Copy the items below from the line with "You are a computer-use agent. The image" up to and including the line with "Action: (37, 113)", leaving out the pictures.
BEGIN Records provided
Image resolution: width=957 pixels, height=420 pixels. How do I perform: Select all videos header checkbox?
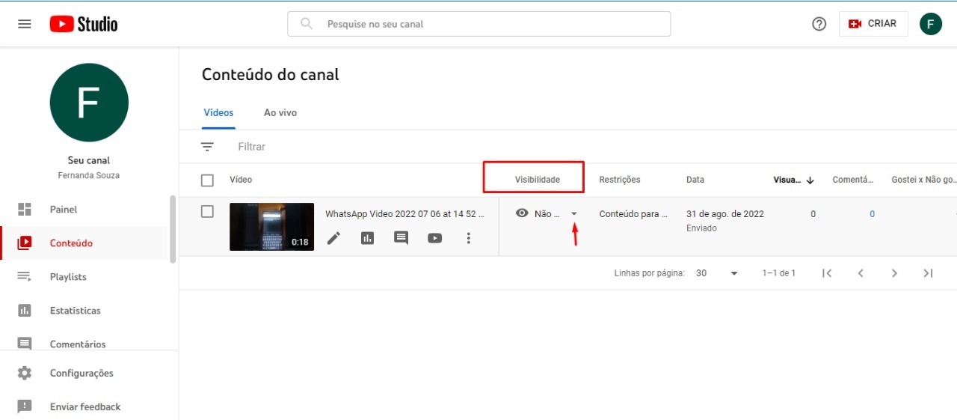point(208,180)

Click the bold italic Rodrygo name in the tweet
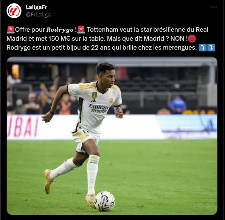coord(60,30)
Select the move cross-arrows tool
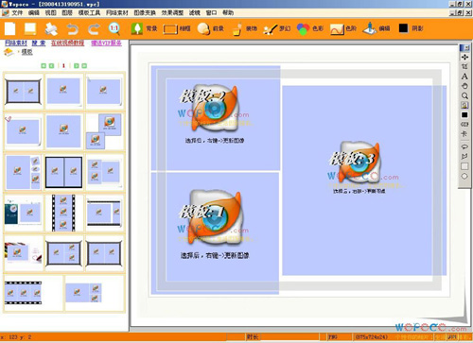 click(x=464, y=57)
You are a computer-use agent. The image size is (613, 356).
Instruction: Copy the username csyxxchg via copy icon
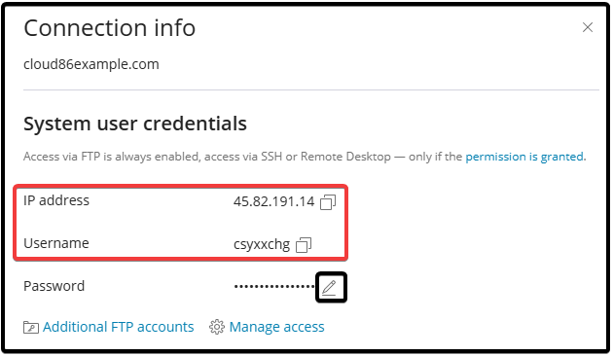(304, 245)

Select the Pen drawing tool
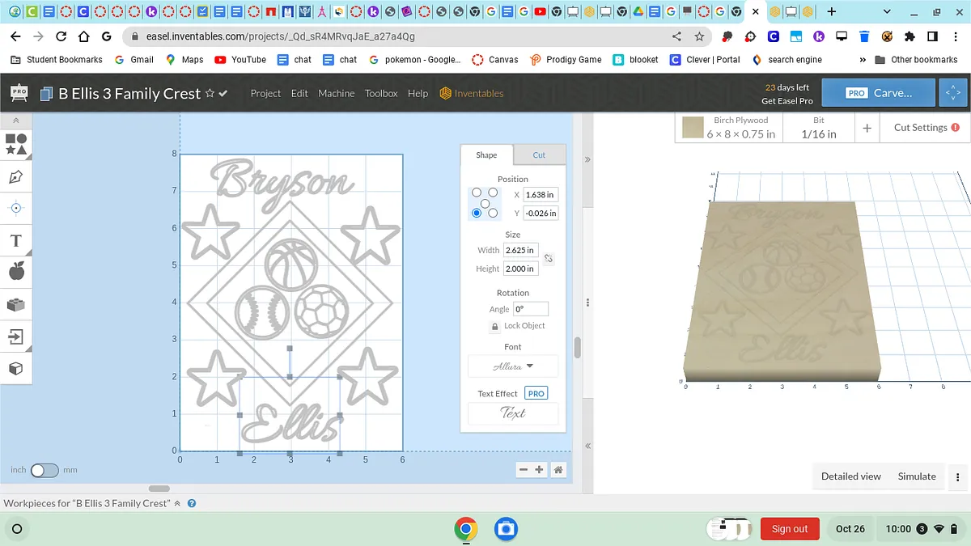16,177
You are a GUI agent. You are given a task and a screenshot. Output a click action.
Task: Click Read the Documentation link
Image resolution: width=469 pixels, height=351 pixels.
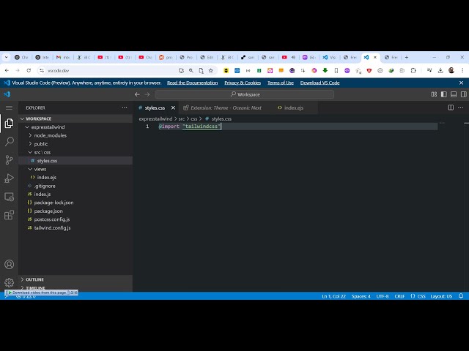[192, 83]
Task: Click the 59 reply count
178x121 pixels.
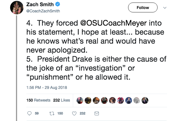Action: (37, 113)
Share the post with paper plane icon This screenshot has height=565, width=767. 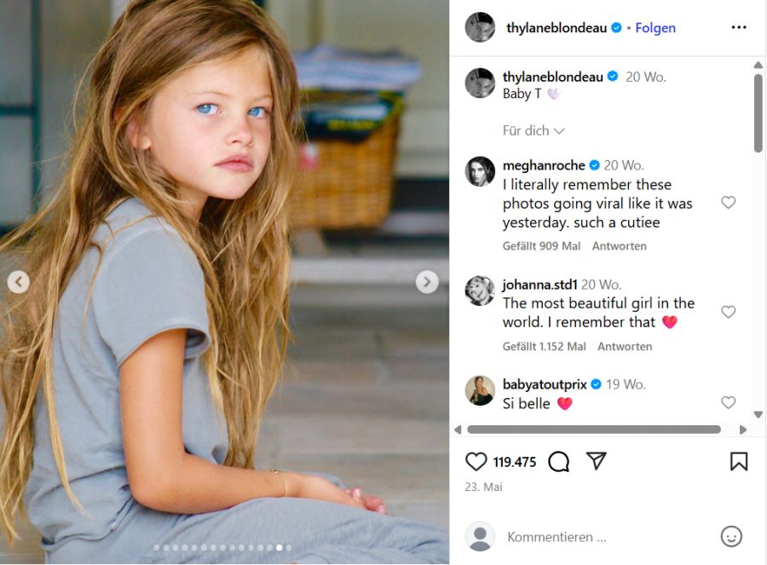[597, 461]
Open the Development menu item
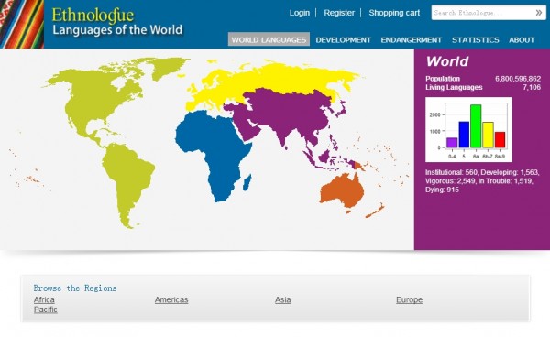 point(343,40)
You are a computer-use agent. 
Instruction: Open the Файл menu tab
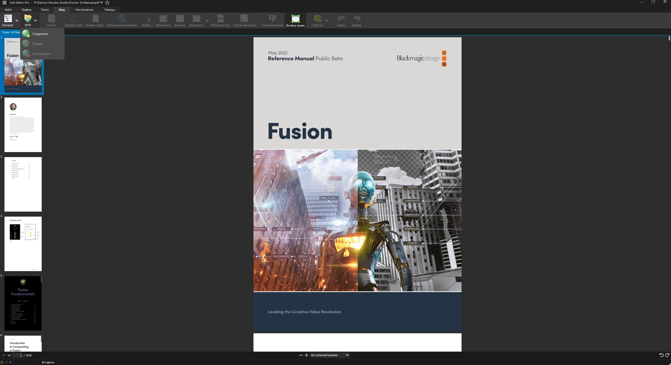pos(8,10)
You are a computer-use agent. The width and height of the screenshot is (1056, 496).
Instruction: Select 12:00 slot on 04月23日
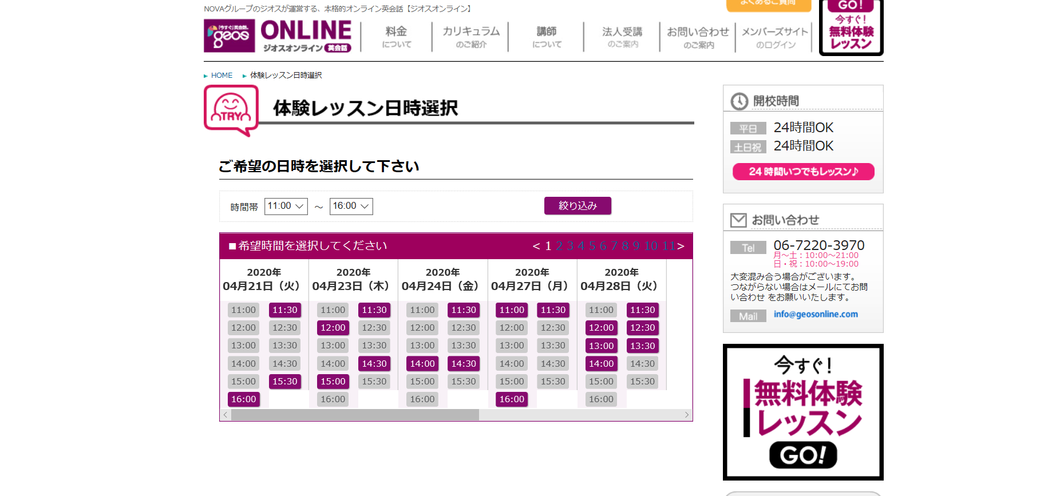(333, 328)
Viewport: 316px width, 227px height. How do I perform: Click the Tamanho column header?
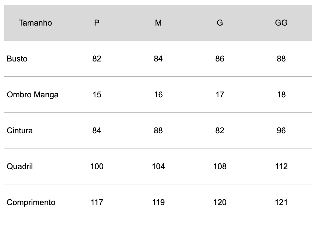[35, 23]

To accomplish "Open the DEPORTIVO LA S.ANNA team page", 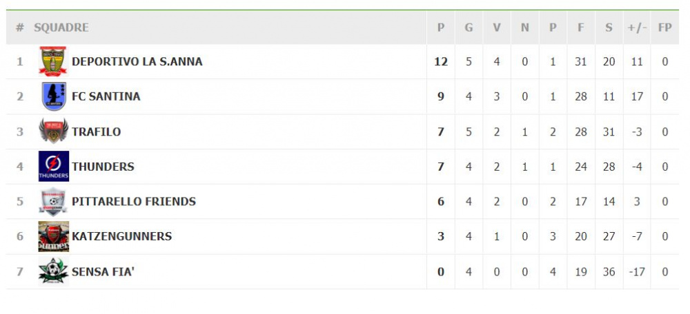I will 137,61.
END Records provided
Expected output
You are a computer-use agent. The image size is (613, 356).
Instruction: Copy the username csyxxchg via copy icon
(304, 245)

Select the Pen drawing tool
16,177
You are a GUI agent. You are given a task and a screenshot. Output a click action.
Task: Click Read the Documentation link
Image resolution: width=469 pixels, height=351 pixels.
[192, 83]
Task: Click the 59 reply count
178x121 pixels.
Action: (37, 113)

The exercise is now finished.